Inflorescences are cymose, axillary or lateral, borne on leafless branches from the previous year, 3-8mm long, covered with fine hairs, with 3-8 flowers, and 1-2 whorls of bracts at the base; flower stalks are about 1.5mm long, sometimes covered with fine hairs, bracteoles are lanceolate or elongate oval with hairy margins, usually without glands; flowers are tetramerous, about 2mm long; calyx is united at the base to about 1/2 or 1/3, lobes are ovate or triangular with acute tips and glandular dots;
Petals are white or yellowish, separate, ovate or elongate oval with rounded or blunt tips, about 2mm long, with hairy margins and densely covered with nipple-like protrusions inside, and glandular dots; stamens degenerate in female flowers and slightly exceed the petals in male flowers, their filaments are erect, and the anthers have glandular dots on their dorsum.

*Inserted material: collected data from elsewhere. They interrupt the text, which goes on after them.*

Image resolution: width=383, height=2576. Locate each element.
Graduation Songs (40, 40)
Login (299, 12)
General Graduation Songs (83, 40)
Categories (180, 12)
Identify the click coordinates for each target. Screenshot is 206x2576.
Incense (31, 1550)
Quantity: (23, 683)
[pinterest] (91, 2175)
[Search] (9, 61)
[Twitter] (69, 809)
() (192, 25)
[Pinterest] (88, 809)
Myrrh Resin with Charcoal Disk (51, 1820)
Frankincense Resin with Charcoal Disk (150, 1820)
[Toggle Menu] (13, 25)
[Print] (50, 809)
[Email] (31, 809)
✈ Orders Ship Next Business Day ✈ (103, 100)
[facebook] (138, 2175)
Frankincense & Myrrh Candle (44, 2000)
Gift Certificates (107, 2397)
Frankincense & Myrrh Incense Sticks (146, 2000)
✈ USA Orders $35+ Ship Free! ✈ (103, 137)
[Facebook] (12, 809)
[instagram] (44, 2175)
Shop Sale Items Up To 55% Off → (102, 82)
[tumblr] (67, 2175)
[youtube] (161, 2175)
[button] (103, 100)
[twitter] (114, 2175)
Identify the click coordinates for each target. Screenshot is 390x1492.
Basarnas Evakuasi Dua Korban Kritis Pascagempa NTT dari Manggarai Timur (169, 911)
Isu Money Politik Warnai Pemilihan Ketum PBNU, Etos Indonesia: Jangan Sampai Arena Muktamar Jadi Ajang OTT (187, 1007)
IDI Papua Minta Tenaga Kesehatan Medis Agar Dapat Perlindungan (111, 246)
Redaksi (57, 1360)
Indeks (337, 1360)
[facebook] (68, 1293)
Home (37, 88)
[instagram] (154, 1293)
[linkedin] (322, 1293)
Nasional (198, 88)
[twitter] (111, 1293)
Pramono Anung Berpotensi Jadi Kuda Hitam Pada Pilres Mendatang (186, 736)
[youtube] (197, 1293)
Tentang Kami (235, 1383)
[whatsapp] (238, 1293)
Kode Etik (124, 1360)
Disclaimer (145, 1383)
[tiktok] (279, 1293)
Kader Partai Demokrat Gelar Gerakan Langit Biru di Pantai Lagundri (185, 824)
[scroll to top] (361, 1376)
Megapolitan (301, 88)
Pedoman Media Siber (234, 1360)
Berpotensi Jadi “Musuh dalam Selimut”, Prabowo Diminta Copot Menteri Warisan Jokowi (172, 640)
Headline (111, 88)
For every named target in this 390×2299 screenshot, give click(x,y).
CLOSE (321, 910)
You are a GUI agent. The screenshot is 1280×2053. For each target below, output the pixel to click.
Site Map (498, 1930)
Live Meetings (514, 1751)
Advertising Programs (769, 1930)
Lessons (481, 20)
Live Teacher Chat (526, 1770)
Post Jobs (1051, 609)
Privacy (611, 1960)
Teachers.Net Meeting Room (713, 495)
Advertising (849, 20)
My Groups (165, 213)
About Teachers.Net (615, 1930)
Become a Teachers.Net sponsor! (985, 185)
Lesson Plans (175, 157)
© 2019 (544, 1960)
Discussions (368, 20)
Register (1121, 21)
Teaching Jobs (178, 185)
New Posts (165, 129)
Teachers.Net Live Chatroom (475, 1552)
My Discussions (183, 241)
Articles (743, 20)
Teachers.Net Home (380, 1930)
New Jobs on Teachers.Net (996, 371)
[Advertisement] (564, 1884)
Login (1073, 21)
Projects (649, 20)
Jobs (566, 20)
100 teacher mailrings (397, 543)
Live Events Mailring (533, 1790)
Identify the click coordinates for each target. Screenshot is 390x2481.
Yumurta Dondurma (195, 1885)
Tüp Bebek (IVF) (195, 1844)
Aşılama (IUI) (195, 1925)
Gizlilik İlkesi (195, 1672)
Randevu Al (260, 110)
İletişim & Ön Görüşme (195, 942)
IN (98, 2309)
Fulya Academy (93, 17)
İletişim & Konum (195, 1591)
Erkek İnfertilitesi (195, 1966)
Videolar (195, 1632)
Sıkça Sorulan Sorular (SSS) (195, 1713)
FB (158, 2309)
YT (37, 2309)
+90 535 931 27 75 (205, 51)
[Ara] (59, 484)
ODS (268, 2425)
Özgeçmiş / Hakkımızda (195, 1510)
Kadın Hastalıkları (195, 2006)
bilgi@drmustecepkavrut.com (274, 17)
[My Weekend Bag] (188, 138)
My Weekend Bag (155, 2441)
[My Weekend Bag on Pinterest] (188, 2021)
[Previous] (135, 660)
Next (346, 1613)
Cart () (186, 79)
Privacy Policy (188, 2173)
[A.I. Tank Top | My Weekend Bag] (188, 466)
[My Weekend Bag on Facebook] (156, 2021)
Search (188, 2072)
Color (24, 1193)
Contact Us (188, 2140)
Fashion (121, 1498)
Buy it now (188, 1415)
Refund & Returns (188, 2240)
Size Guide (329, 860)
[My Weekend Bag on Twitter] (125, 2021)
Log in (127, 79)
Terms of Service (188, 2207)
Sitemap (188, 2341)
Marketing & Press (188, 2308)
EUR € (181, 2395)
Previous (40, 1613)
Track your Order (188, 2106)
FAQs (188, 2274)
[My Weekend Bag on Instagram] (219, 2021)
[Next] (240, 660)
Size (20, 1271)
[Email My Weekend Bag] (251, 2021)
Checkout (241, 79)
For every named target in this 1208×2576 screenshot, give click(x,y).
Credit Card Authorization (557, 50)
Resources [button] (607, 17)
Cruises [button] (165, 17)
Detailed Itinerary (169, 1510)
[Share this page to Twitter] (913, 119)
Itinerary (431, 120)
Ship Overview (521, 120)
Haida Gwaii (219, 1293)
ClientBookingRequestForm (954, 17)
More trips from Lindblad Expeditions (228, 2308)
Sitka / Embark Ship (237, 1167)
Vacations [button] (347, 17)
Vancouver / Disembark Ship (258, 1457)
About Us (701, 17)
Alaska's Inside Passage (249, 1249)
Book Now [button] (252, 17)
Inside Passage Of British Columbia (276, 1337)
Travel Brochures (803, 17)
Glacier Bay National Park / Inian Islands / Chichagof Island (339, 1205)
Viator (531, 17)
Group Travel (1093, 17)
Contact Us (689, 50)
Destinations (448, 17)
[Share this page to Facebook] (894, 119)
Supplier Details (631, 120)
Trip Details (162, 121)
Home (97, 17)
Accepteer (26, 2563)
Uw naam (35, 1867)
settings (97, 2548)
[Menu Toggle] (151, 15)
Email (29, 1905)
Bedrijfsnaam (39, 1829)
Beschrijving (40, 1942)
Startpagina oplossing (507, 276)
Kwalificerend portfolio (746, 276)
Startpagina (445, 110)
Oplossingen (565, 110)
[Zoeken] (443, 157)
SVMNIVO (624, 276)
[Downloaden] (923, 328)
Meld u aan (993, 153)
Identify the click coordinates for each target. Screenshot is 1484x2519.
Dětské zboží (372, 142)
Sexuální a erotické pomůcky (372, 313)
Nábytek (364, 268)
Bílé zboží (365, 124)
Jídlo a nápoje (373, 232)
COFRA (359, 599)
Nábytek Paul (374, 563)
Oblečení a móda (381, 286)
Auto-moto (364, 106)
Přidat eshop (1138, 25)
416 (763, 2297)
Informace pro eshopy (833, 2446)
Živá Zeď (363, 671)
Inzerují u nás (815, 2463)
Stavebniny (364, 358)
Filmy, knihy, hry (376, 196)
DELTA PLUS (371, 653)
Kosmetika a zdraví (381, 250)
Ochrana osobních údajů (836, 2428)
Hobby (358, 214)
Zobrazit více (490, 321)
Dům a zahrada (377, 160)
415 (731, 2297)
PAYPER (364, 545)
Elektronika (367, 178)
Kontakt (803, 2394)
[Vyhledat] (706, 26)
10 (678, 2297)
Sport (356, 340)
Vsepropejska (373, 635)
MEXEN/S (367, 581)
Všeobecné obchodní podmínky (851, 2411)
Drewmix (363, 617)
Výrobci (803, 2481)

Carpels degenerate in male flowers and are slightly longer than the petals in female flowers, the ovary is bottle-shaped, the stigma is slender, and the stigma is flattened or somewhat shield-shaped. The fruit is globose, about 5mm in diameter, with inconspicuous glandular dots. The flowering period is from December to March of the following year, and the fruiting period is from April to June.